■ EXTRAIT DU TEXTE:
━━━

Sanctions LCB-FT de l’ACPR : Quel bilan pour 2021 ?

Article co-écrit par Cyrielle Goffin Senior Manager Risk Advisory et Othmane Boubkry Consultant Risk Advisory.

Chaque année, l’équivalent de 2 à 5% du PIB mondial est blanchi, ce qui représente entre 715 milliards et 1,87 trillion d’euros par an[1]. Malgré la crise sanitaire, pas question de baisser la garde pour les autorités de contrôle qui s’assurent que les établissements financiers sont bien armés pour lutter contre le blanchiment d’argent. En cas de manquement, elles n’hésitent pas à les sanctionner.

Dans cet article, nous avons procédé à une analyse des sanctions publiées en 2021 par l’Autorité de Contrôle Prudentiel et de Résolution (ACPR), et avons relevé les principales défaillances en matière de Lutte Contre le Blanchiment et le Financement du Terrorisme (LCB-FT) et les difficultés que rencontrent les établissements pour une mise en oeuvre opérationnelle.

━━━

■ DONNÉES ENREGISTRÉES:
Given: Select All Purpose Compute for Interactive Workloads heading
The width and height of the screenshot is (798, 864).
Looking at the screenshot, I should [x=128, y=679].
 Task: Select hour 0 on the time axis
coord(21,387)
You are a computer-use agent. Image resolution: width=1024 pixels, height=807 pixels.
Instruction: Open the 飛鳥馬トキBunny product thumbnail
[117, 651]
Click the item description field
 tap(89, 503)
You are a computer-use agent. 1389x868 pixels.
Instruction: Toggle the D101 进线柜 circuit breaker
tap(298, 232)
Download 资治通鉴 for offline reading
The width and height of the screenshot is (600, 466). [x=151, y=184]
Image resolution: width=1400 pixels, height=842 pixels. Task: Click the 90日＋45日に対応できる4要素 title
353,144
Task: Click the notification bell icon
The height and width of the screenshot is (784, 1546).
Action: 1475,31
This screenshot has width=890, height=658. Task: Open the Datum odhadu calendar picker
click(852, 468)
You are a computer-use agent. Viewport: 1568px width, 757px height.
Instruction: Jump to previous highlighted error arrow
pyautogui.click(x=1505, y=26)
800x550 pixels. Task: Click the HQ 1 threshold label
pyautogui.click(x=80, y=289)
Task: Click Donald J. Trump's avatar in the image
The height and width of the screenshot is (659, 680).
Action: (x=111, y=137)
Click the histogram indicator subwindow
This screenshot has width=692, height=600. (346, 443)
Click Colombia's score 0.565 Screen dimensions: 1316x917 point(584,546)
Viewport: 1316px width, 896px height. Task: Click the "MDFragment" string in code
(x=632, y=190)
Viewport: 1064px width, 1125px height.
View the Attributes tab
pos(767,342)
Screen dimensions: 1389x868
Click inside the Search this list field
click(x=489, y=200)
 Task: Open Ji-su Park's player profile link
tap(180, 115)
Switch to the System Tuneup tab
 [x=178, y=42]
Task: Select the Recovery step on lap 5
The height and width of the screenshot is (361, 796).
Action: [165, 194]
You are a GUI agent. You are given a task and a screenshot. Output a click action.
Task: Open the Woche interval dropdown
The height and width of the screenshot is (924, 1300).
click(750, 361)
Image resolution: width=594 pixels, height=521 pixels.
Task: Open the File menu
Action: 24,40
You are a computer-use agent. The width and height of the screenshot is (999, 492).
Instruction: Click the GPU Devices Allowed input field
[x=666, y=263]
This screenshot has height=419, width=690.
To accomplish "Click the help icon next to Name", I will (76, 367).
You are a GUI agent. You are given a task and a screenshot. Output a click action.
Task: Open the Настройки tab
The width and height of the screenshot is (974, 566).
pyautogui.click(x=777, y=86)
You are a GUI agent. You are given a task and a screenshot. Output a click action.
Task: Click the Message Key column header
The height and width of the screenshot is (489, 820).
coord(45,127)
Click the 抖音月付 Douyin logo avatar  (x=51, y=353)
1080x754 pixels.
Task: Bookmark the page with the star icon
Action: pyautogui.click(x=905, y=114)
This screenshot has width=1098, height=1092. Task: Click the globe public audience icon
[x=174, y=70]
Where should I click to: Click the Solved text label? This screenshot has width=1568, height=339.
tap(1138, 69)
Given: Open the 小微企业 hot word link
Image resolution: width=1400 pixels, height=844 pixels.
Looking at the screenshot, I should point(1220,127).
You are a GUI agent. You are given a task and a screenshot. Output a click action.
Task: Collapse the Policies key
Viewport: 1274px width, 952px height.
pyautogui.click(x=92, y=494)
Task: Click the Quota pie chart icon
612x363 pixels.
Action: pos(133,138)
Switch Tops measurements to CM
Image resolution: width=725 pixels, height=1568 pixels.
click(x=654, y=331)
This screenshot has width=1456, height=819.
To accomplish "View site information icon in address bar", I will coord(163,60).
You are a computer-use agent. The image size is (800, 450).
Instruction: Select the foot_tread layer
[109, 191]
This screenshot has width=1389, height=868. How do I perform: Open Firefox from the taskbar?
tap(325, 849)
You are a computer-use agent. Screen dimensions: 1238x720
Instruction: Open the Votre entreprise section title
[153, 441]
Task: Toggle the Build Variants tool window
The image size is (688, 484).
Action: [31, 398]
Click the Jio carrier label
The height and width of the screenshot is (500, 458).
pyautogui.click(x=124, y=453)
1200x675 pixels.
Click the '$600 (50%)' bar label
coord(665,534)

━━━

■ CONSIGNE: Recopiez mot pour mot le passage de l'article sur les sanctions de l'ACPR qui commence par les mots contenant « Chaque année, l’équivalent » et se termine par « à les sanctionner. ».

■ RÉPONSE:
Chaque année, l’équivalent de 2 à 5% du PIB mondial est blanchi, ce qui représente entre 715 milliards et 1,87 trillion d’euros par an[1]. Malgré la crise sanitaire, pas question de baisser la garde pour les autorités de contrôle qui s’assurent que les établissements financiers sont bien armés pour lutter contre le blanchiment d’argent. En cas de manquement, elles n’hésitent pas à les sanctionner.